2. Add the offset to the start of the page to compute the complete physical address.
Unfortunately the simplest scheme for virtual addresses, with a single page number and single offset, conflicts with another necessary aspect of pages, that they be kept small enough to disregard internal fragmentation. This is due to the fact we want to keep each page table relatively small and uniform size. In order to satisfy both requirements, it is common to use multi-level page tables, which use indirection so a master page table can have entries pointing to second level page tables, which themselves have entries pointing to even another level of page tables or the data itself. Of course, for a scheme like this the virtual address must change to incorporate the offset in the master page table, the offset in the secondary or tertiary page tables, and the offset in the page itself of the desired data.
An example of a software implementation can further illuminate how 2-level page mapping works. In this example, our virtual address has 10 bits for the master table index (hi), another 10 bits for the intermediate table index (lo), and 12 bits for the offset (offset0). We have to check for FAULT cases at each step; these will be discussed shortly.
size_t pmap(size_t va) {
int offset0 = va & (1<<12) - 1;
int lo = (va >> 12) & (1 << 10);
int hi = va >> 22;
size_t *l0page = PAGETABLE[hi];
if (l0page == FAULT)
return FAULT;
size_t *l1page = l0page[lo];
if (l1page == FAULT)
return FAULT;
return *l1page + offset0;
}
Of course, using this code for every memory reference would be extremely slow, so we'd want this functionality built into the hardware. However, if a process just wants to KNOW a physical address without actually reading its contents, then this function would be suitable.
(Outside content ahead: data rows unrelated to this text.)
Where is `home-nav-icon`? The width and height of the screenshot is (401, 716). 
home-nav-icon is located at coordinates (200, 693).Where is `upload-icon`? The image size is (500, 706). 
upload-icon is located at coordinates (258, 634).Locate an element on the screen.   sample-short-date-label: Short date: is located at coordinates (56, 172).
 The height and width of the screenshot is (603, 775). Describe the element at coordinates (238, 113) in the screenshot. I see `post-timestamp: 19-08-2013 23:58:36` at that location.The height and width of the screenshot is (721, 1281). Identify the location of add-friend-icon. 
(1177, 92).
Since our entire address space is virtual, processes don't need to have a contiguous memory space anymore! This problem was the main drawback to our segmentation approach.
Let's consider what happens when a process references a page that isn't in memory. This is called a page fault. In the code above, this is exactly what we are checking for at each step. When a page fault occurs, we trap into kernel mode. But how should we handle a page fault? We have three options:
1. Terminate the process
2. Send a segfault signal, SIGSEGV (the kernel then arranges for an RTI to a signal handler)
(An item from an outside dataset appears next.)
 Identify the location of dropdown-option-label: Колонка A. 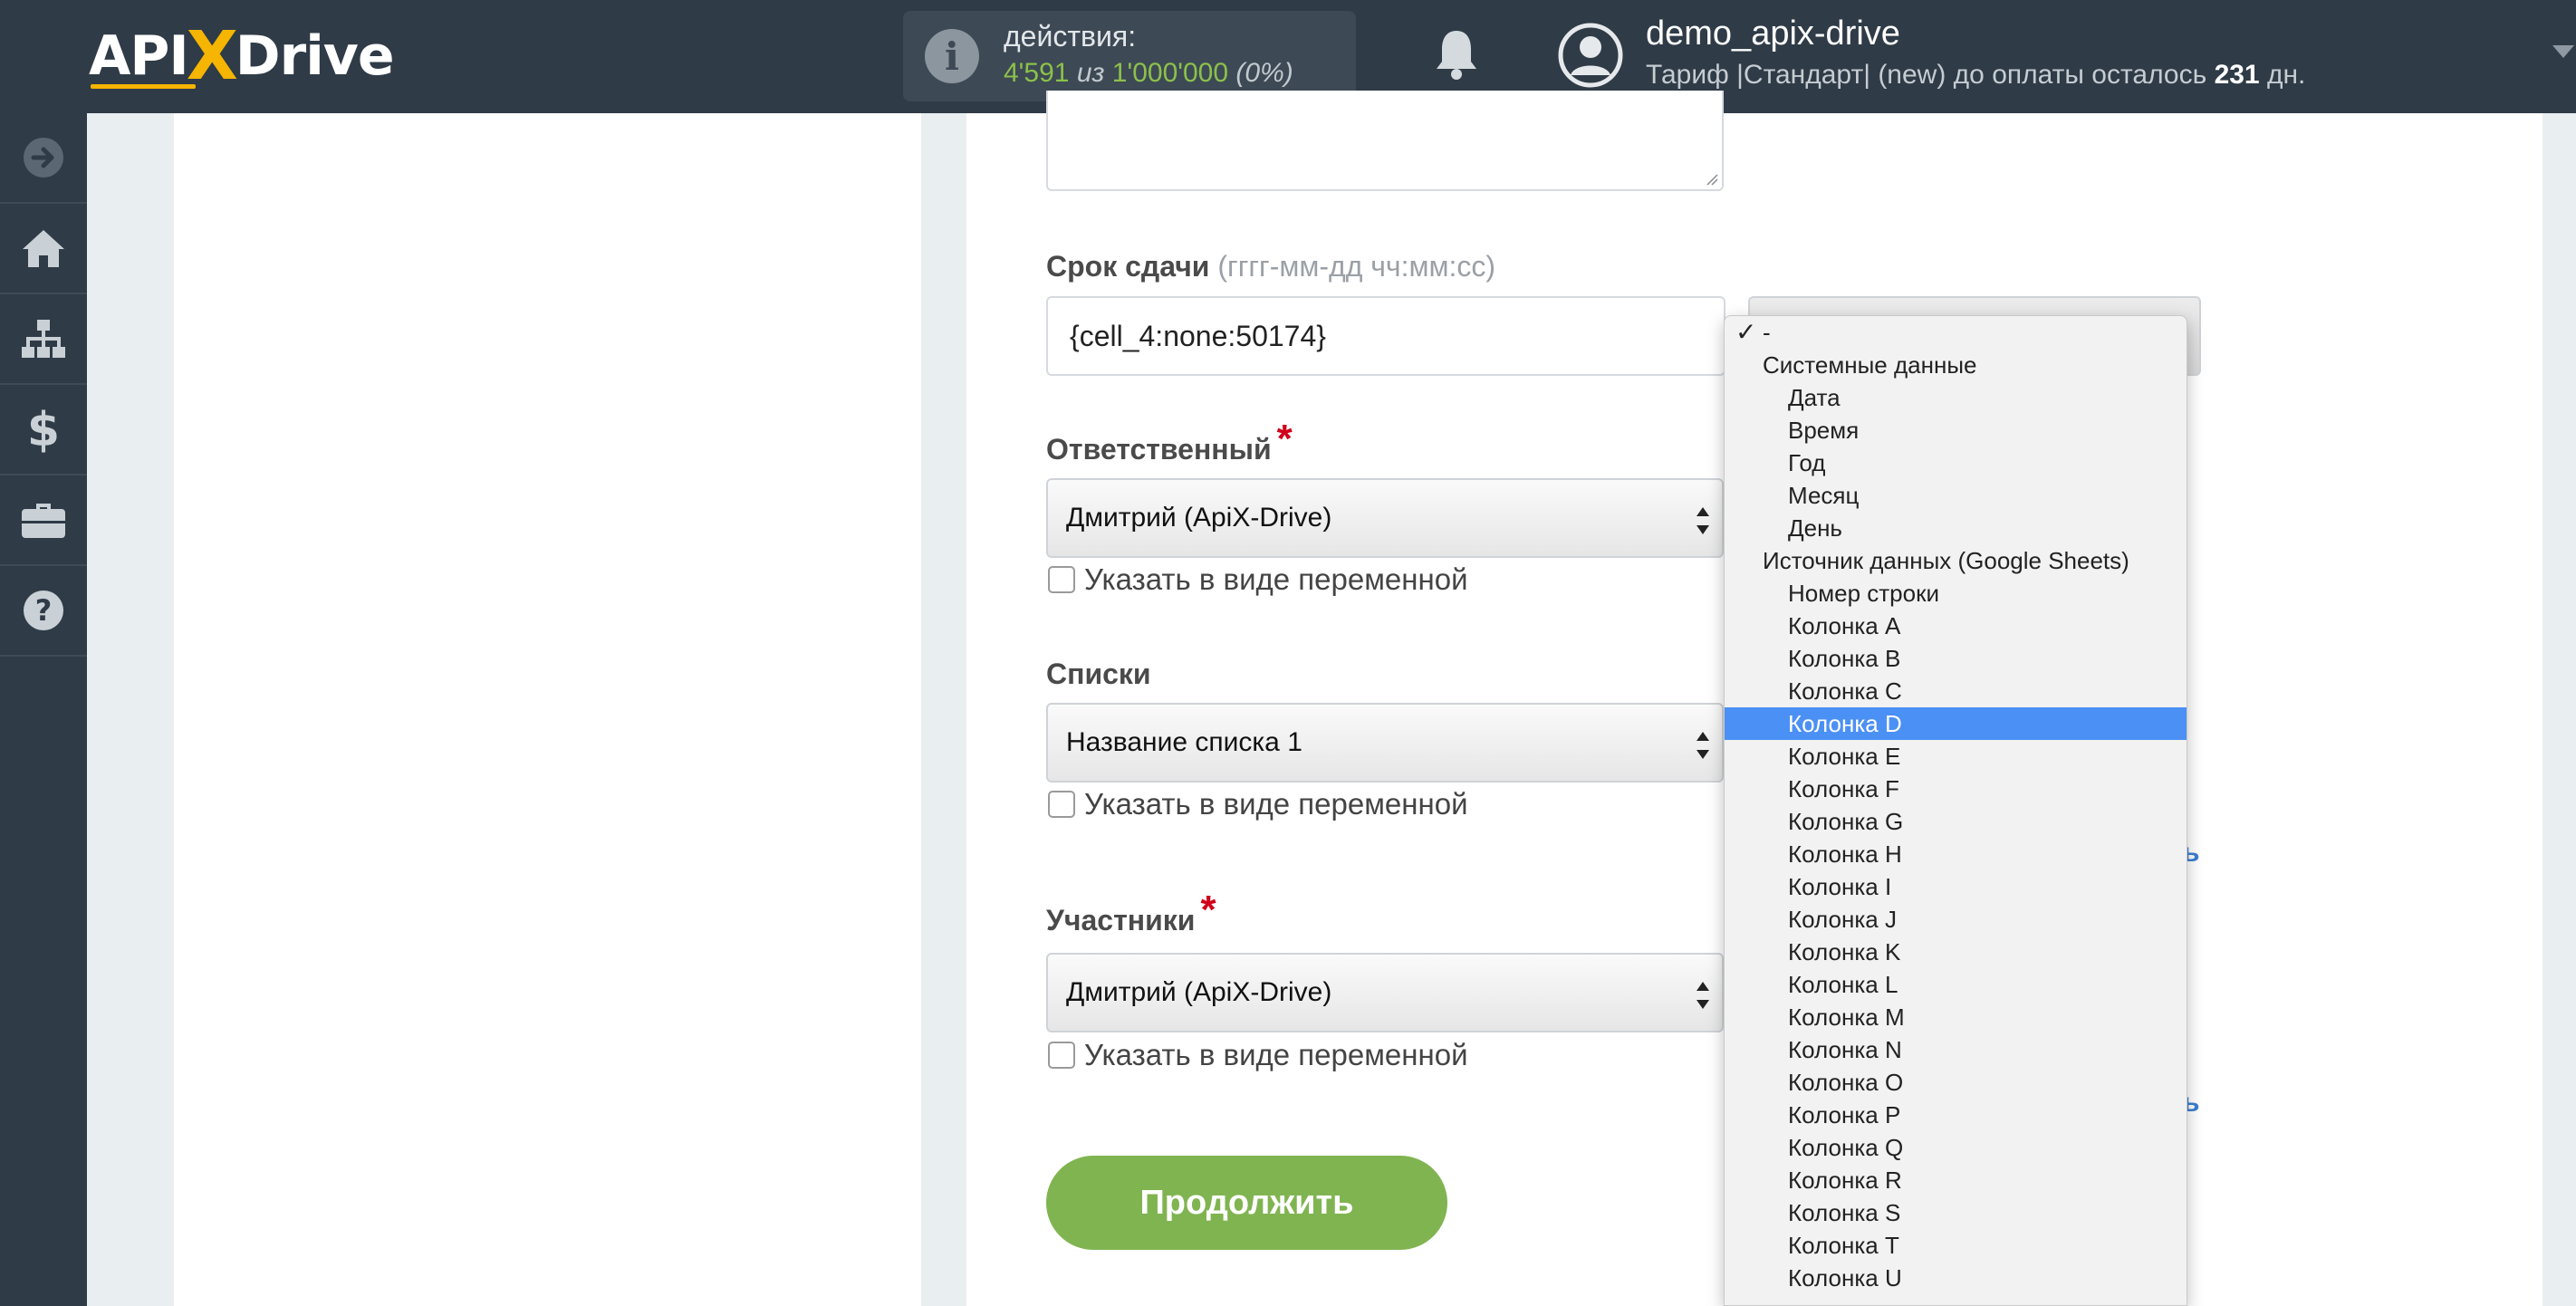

3. Arrange for the reference to become valid, by loading the page into RAM, then modifying the page table to reflect this change
If we can arrange for (3) to happen, we can allow a process to use more memory than RAM actually provides! Extra pages can be kept on disk. When a process references those pages, a page fault will occur. The kernel will then swap the requested page into RAM, modify the page table, and return to the failed instruction.
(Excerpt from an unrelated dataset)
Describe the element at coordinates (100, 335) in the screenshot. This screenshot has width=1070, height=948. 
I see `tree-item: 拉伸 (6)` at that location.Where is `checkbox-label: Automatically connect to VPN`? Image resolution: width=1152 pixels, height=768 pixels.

The role of RAM can then be described as a cache for disk. This works best when there is strong locality of reference, since in this case we will consistently be using the same pages, meaning there is no need to swap pages from disk (which is slow).
However, situations can arise when page faults occur repeatedly. This is called thrashing. It occurs when there is little locality of reference, so processes frequently require different pages. The kernel must then repeatedly read/write to disk as it swaps pages, and this can take an enormous toll on performance.